City Manager Ken Frank took umbrage Tuesday at the state’s raid on Laguna Beach revenues to balance its runaway budget.

Frank issued a bitterly worded news release Tuesday morning denouncing the state’s dip into the city property and gas taxes, followed by controlled — but still irate — public announcement at the City Council meeting.

“I am happy to report that the city has balanced the state budget,” a sarcastic Frank told the council. “Three million dollars: that is what we will be paying in property taxes and gas taxes, according to the best information available. That equals $120 for every Laguna Beach resident.”

The deal forged by the governor and legislative leaders, announced Monday night, was scheduled for a vote Thursday. Two-thirds of both houses are required for passage.


Frank pulled no punches in his written and oral statements. He was obviously outraged that the city is forced to help bail out state leaders, castigating them for their inability to manage their finances in a prudent way, not to mention transparently. State budget negotiations are conducted behind closed doors.

The hit comes almost a month after the city approved an already-stringent budget for fiscal year 2009-10, which Frank had managed to balance despite a $2-million deficit due to reduced revenue and increased labor costs.
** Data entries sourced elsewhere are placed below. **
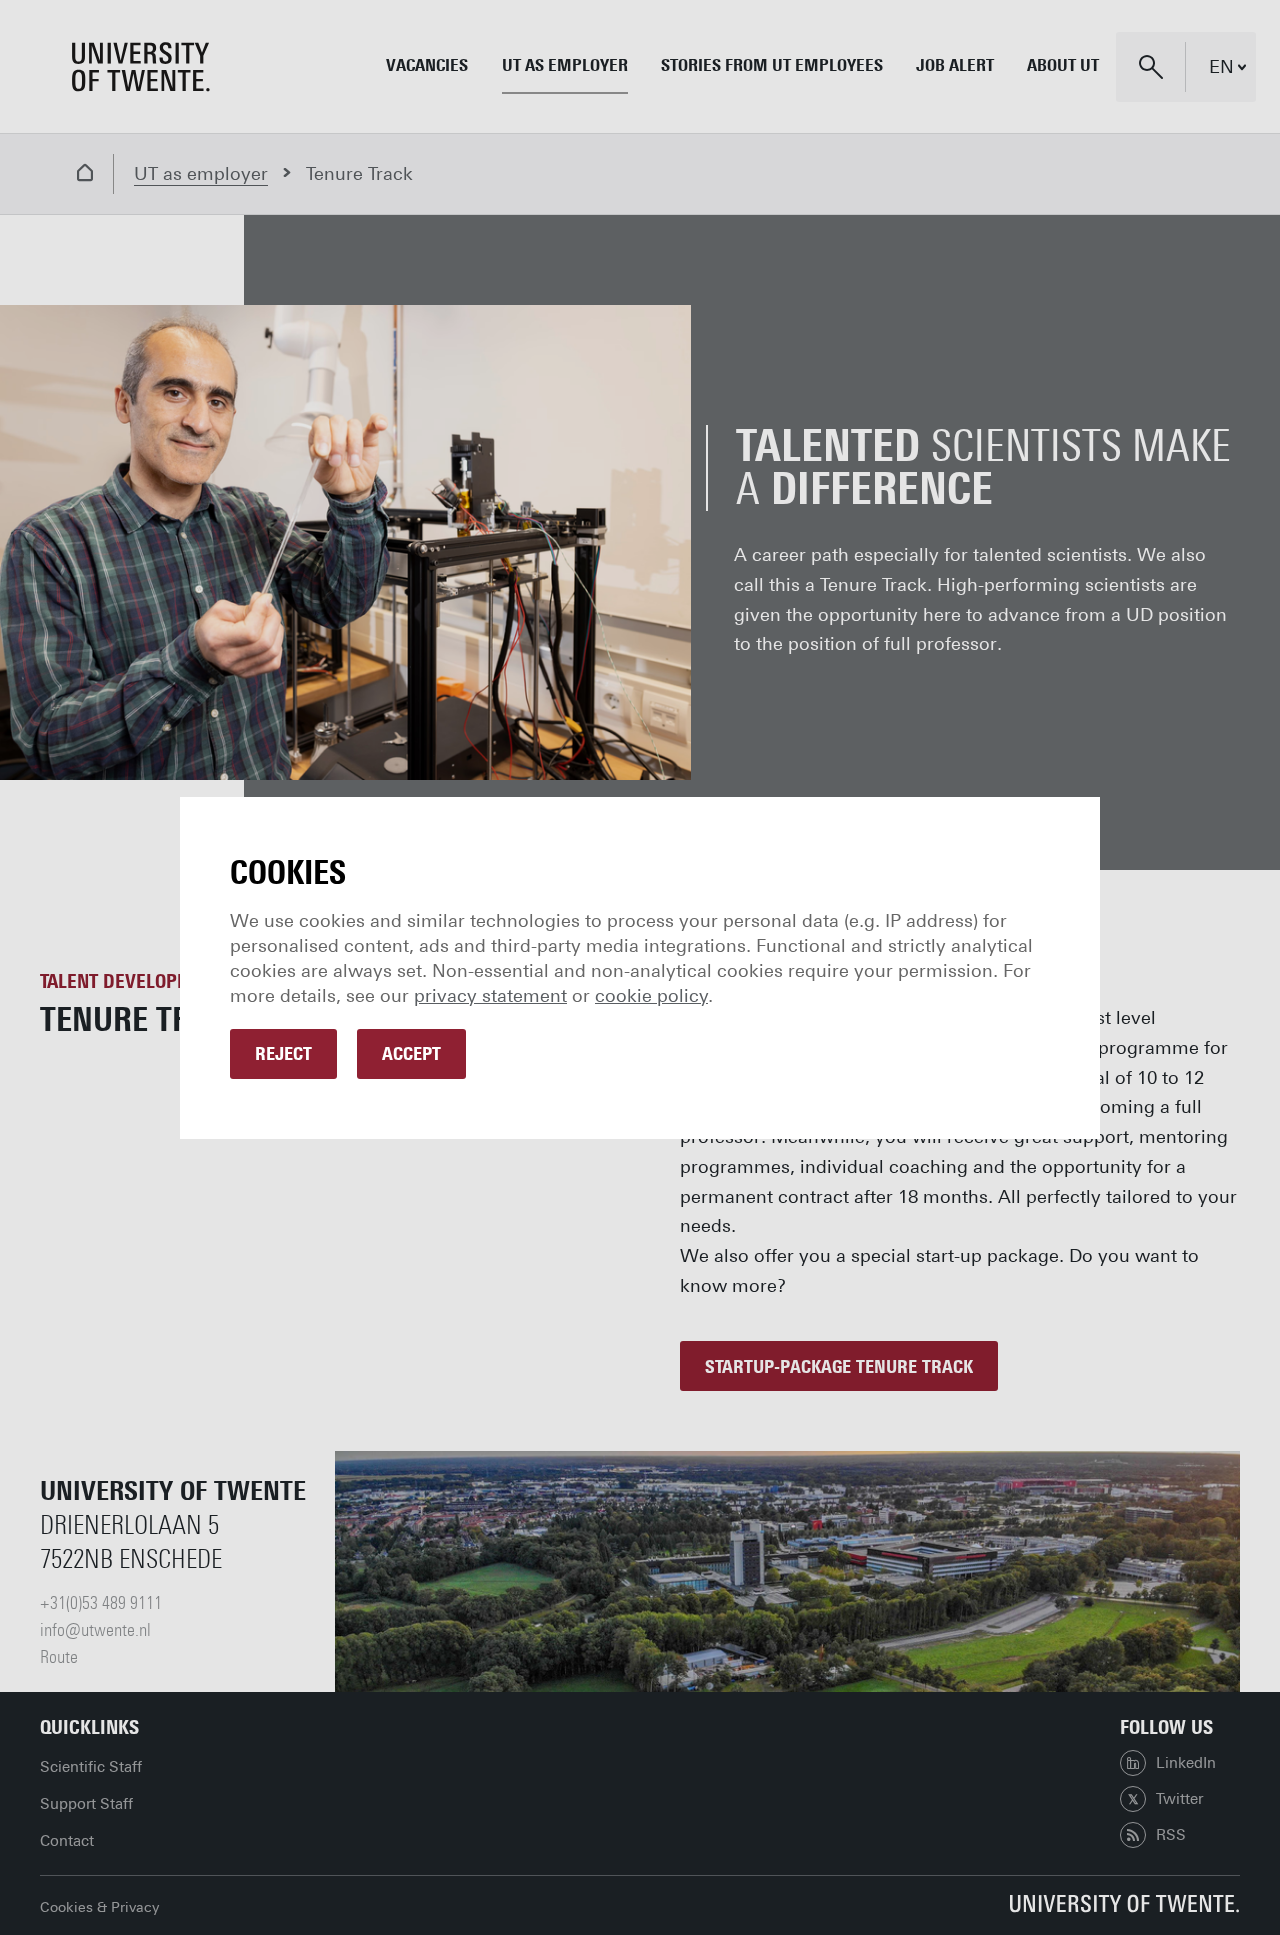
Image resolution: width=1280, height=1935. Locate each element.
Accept (411, 1054)
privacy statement (490, 996)
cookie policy (651, 996)
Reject (283, 1054)
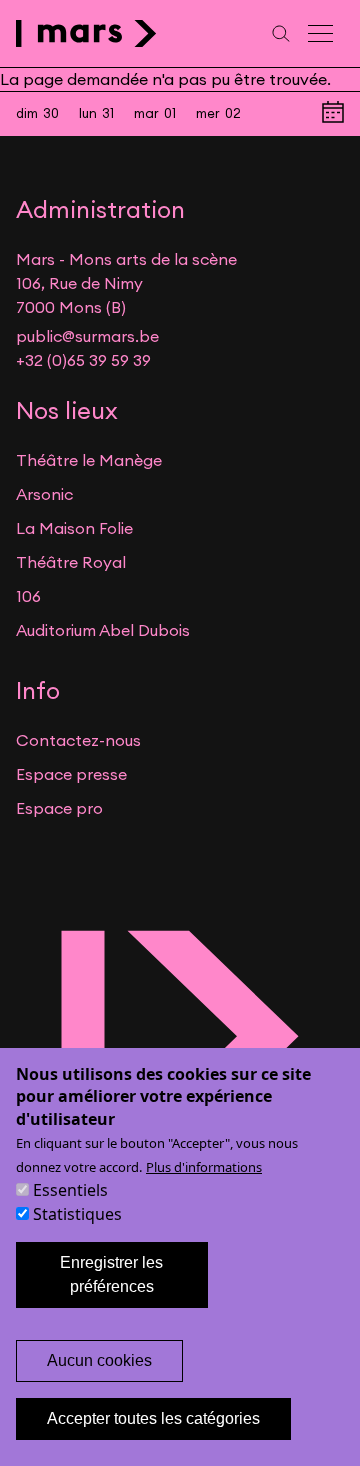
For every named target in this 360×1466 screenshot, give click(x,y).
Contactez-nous (78, 740)
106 (28, 596)
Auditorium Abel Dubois (103, 630)
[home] (86, 33)
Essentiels (70, 1190)
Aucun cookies (99, 1360)
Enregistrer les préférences (111, 1274)
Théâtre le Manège (89, 460)
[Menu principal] (322, 33)
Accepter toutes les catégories (153, 1418)
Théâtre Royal (71, 562)
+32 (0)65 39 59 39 (83, 360)
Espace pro (59, 808)
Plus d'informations (204, 1167)
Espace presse (71, 774)
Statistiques (77, 1214)
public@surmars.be (87, 336)
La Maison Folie (74, 528)
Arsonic (44, 494)
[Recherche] (281, 33)
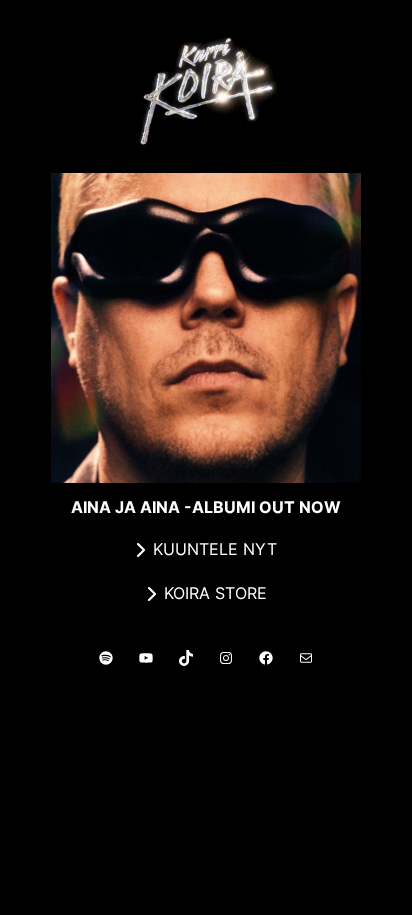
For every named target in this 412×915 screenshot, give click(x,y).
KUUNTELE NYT (215, 549)
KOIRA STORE (215, 593)
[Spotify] (106, 658)
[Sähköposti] (306, 658)
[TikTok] (186, 658)
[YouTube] (146, 658)
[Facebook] (266, 658)
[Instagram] (226, 658)
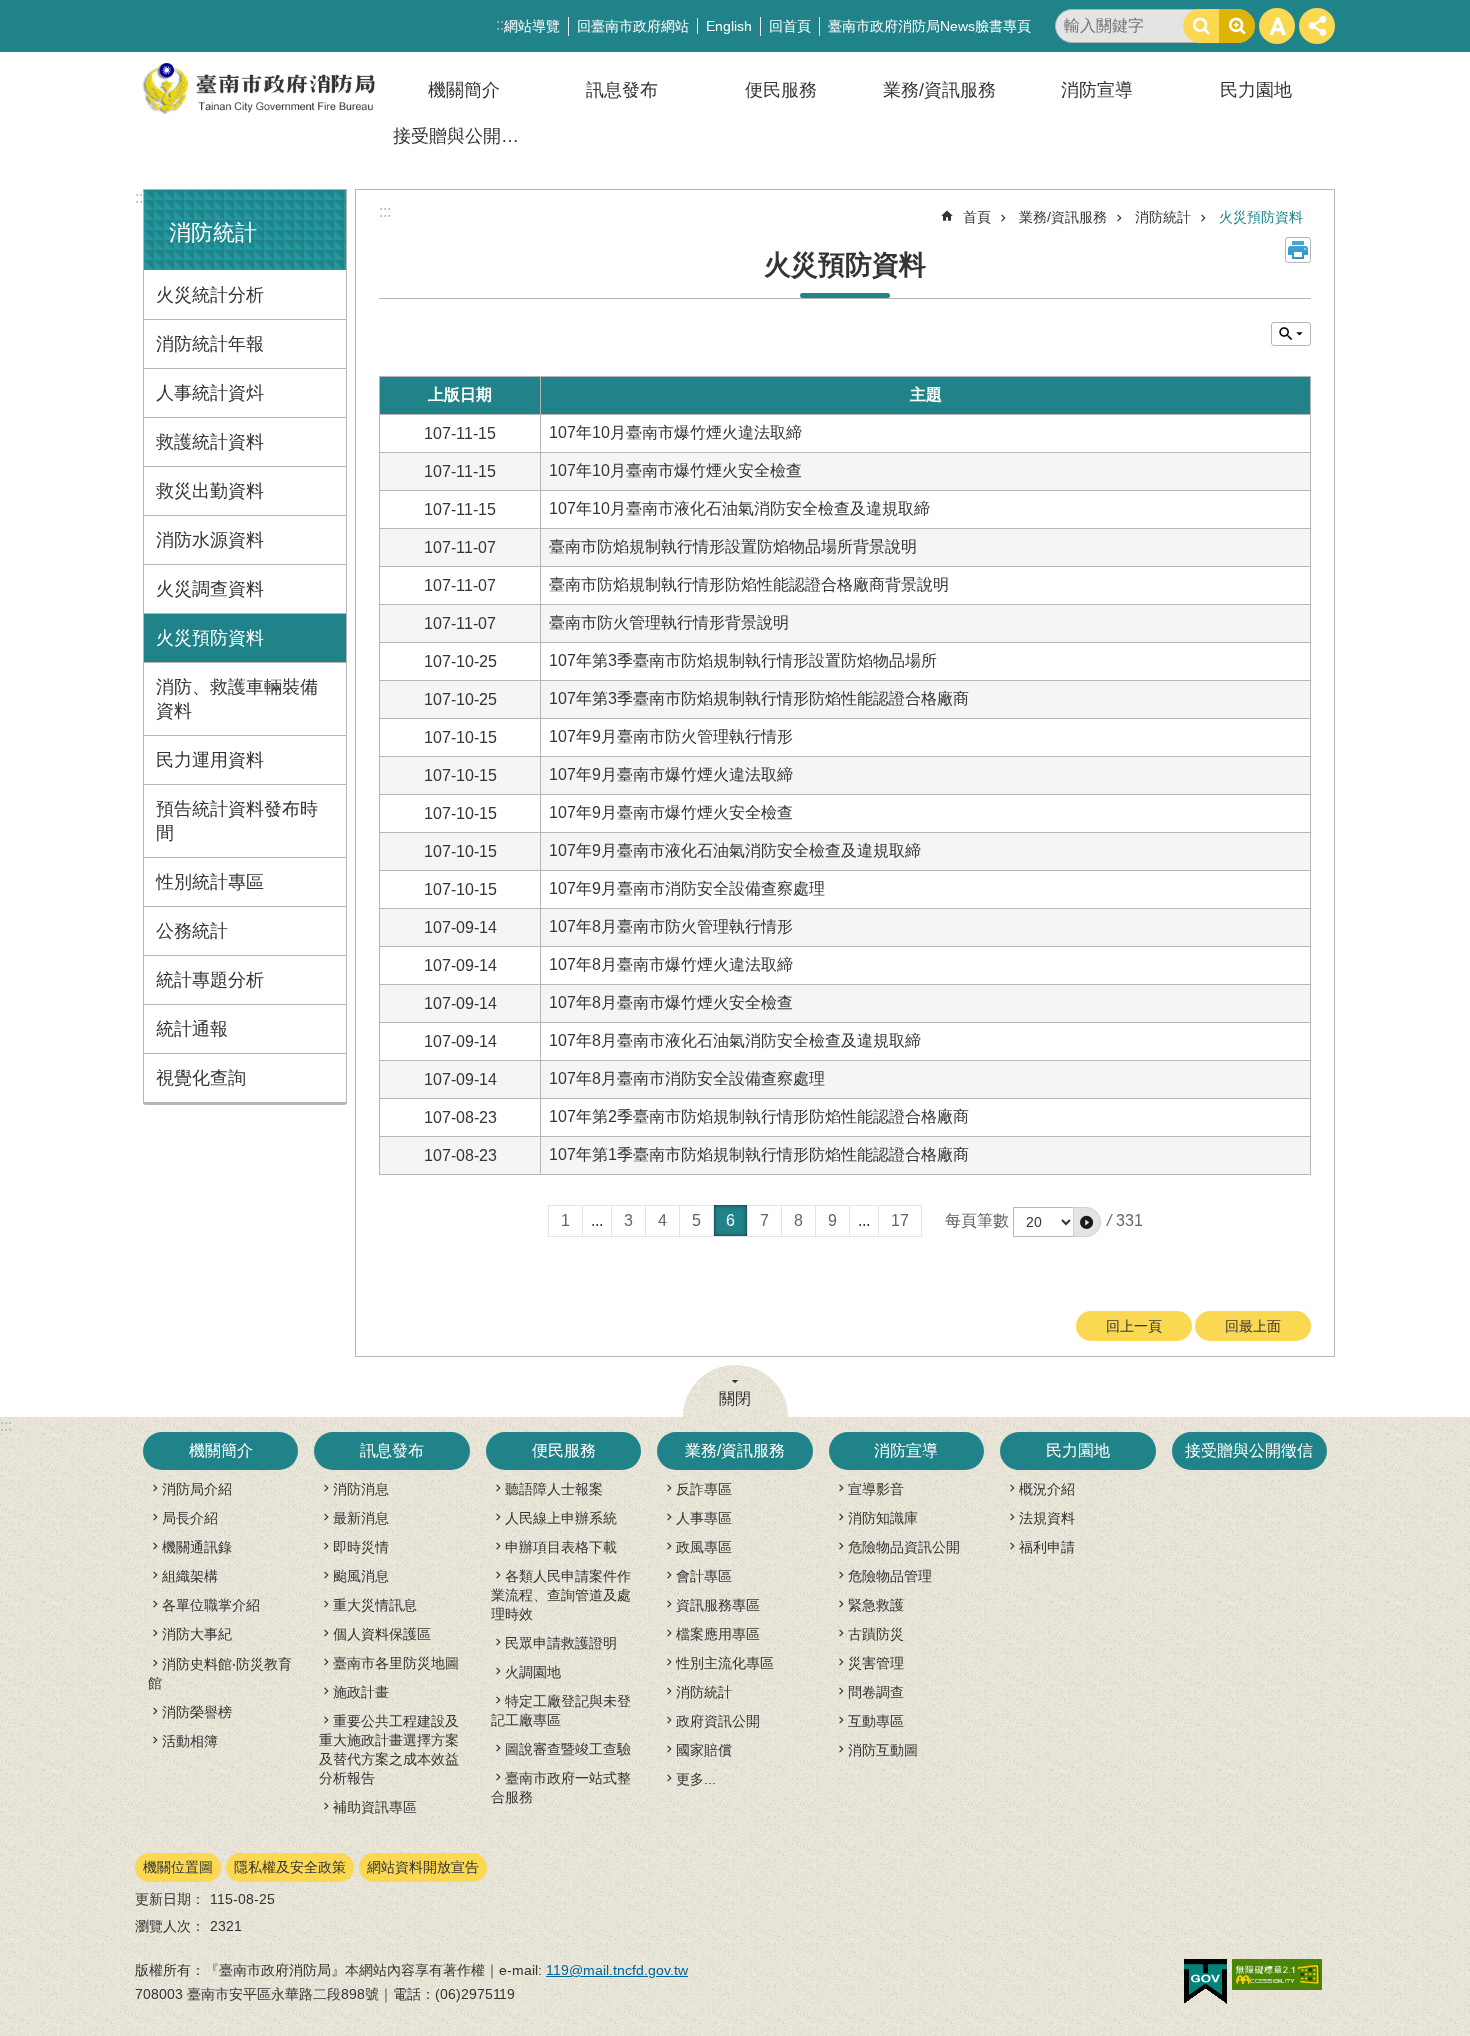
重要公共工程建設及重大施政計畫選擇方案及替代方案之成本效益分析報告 (389, 1749)
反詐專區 (704, 1489)
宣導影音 (876, 1489)
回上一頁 (1134, 1326)
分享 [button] (1317, 26)
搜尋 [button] (1201, 26)
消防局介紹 (197, 1489)
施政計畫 (361, 1692)
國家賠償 (704, 1750)
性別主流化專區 (725, 1663)
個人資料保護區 (382, 1634)
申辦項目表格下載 (561, 1547)
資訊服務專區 (718, 1605)
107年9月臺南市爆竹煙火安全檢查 (671, 812)
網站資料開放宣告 (423, 1867)
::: (141, 197)
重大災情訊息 (375, 1605)
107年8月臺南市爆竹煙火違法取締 (671, 964)
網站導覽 (532, 26)
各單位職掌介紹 (211, 1605)
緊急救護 (876, 1605)
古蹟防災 (876, 1634)
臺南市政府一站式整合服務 (561, 1787)
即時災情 (361, 1547)
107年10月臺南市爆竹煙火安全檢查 (675, 470)
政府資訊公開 (718, 1721)
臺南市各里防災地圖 (396, 1663)
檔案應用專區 (718, 1634)
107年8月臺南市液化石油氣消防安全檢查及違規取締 (735, 1040)
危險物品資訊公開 (904, 1547)
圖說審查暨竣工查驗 (568, 1749)
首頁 (977, 217)
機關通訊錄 (197, 1547)
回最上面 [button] (1253, 1326)
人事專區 (704, 1518)
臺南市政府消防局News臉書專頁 (929, 26)
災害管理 (876, 1663)
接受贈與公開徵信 (465, 136)
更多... (696, 1779)
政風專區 (704, 1547)
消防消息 (361, 1489)
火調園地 (533, 1672)
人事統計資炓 (210, 393)
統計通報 (192, 1029)
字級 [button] (1277, 26)
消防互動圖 (883, 1750)
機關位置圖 (178, 1867)
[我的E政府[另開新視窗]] (1205, 1982)
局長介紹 (190, 1518)
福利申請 (1047, 1547)
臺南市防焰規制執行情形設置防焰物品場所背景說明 (733, 546)
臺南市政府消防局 (260, 88)
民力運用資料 (210, 760)
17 (900, 1220)
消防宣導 (1097, 90)
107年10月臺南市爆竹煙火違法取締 (675, 432)
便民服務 (781, 90)
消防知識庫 (883, 1518)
Frank said the state’s $2-million dip into the city property taxes was not a total surprise and he could handle that.

But what really incensed him was the probable loss of $1 million in gas taxes, which have been a revenue source for Laguna for 60 or 70 years, Frank said.


“While this is intended to be $500,000 per year for two years, the likelihood is that this rip-off will continue in the future as the state remains unable to balance its budget without accounting gimmicks and usurping money from other governmental agencies,” Frank said.

City losses will be covered by delaying capital improvement projects, not by gutting the general fund, which would mean reducing public safety expenditures, Frank said.

“It will require a significant revision of the project list,” he said.

Frank praised the City Council for its foresight in reserving money during flush years to help “smooth” the city through financial hard times that he predicted were coming.

“While the pernicious state cuts will delay needed capital improvements, the city should be able to continue most basic services for the immediate future by using reserves,” Frank said.

Frank is not alone in his repudiation of the state’s solution to its fiscal fiasco. Los Angeles County Supervisors have threatened to sue.

Other local governments could tag along.

The news of the state’s resolution of its budget woes come just one day before exceptional losses in the public employees retirement fund investments were reported. As of June 30, 2008, California Public Employees Retirement System investment portfolio’s holdings were valued at $239.2 billion.


The value had fallen to $180.9 billion by the end of June 2009.

The losses will have to be made up by the employing governmental agencies. CalPERS has devised a plan to spread the losses over the next 30 years, beginning in mid 2011.

Although the City Council will take the month of August — no meetings are scheduled — Frank will be busy.

He plans to report back to the council in September or October on specific changes to re-balance the city budget — assuming the state legislature approves the budget and its methodology.